__PROBLEMS TO WORK ON__
1: Answer these questions using the article on harmful junk food ingredients, giving each answer on its own line with the matching letter.
(a) What disease have artificial sweeteners been linked to an increased risk of?
(b) What two qualities of high-fructose corn syrup make it popular among food manufacturers?
(c) What kind of taste does MSG give food?
2: Write the next part of the article on harmful junk food ingredients, picking up after its last sentence.

__DOCUMENT SECTION__

────────────────────────────────────────

Sweet Factory Candy: Watch out for harmful junk food ingredients

Junk food is named as such for a reason. Before you open your next bag of chips, find out how your comfort junk food can be damaging to your health. 

We’ve listed down 5 ingredients you should watch out for:

1. Artificial sweeteners

These are the go-to of people who are trying to cut down their sweets or calorie intake. They don’t contain calories but still satiate the craving for something sweet. Though they sound like a good sugar substitute, artificial sweeteners do more harm than good because they leave you craving for more. In addition, they have been linked to an increased risk of type 2 diabetes, so watch out for these sweeteners.

2. High-fructose corn syrup

This is often found in sweetened drinks and processed foods, such as sodas and fruit juices. Since it is sweeter and cheaper than regular sugar, this ingredient is popular among food manufacturers. It must be avoided, however, because it contains contaminants and chemical toxins that can poison the body.

3. MSG

Commonly known as MSG, monosodium glutamate is given many different names, making it harder to avoid. Manufacturers sometimes list them as caseinate, textured protein, natural flavouring, yeast extract and hydrolyzed pea protein. MSG enhances the flavour of food, giving it a meaty and savoury taste. Though studies have shown that MSG is generally safe for consumption, some people may have a negative reaction to it. 

To be on the safe side, watch out if you think you are sensitive to MSG, so you can avoid food that has any of these names in the ingredients list.

────────────────────────────────────────

__DATASET SECTION__
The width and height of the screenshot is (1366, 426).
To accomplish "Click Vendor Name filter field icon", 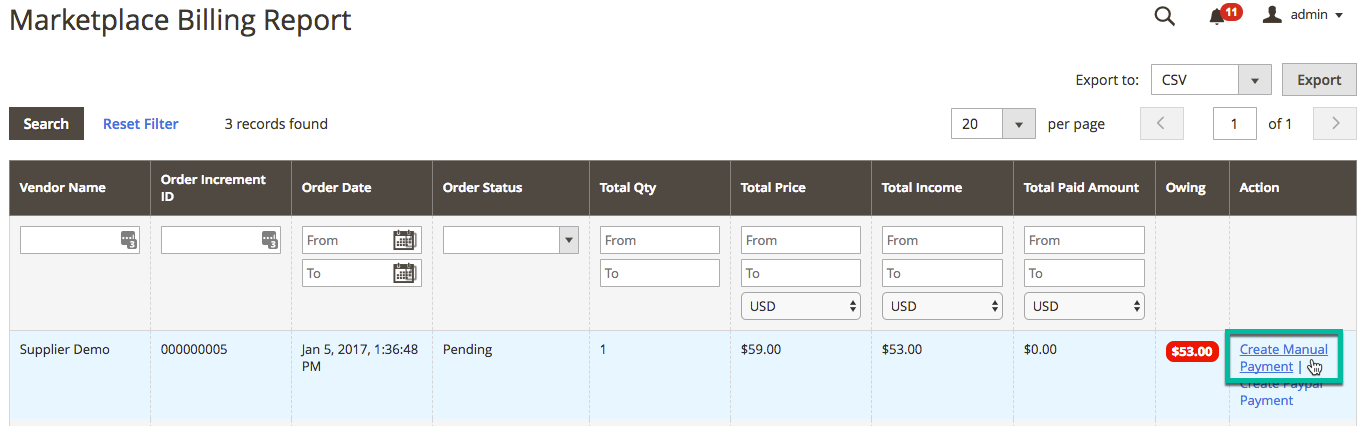I will (128, 240).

────────────────────────────────────────

__SET OF ANSWERS__
1:
(a) Type 2 diabetes.
(b) It is sweeter and cheaper than regular sugar.
(c) A meaty and savory taste.

2:
4. Sodium nitrite and sodium nitrate

These additives are used for preserving the shelf life of processed meats such as lunch meat, hot dogs and bacon. The pink colouration of meat is also caused by these chemicals. Though they fight the harmful bacteria in meat, these are believed to cause metabolic syndrome and colon cancer when mixed with stomach acid, which can then lead to diabetes.

5. Trans Fats

These are a form of unsaturated fats, which may be natural or artificial. Natural trans fats come from the dairy and meat of ruminant animals like goats, sheep and cattle. These fats then occur when the bacteria in their stomachs digest grass and are generally safe for consumption. 

Artificial trans fats, on the other hand, pose health hazards. They are also called partially hydrogenated fats and are used to prolong the shelf life of processed foods by chemically altering vegetable oils so they remain solid at room temperature.

Aside from boosting bad cholesterol, these trans fats are difficult for the body to process and have been linked to nutritional deficiencies, cellular deterioration, diabetes and heart disease.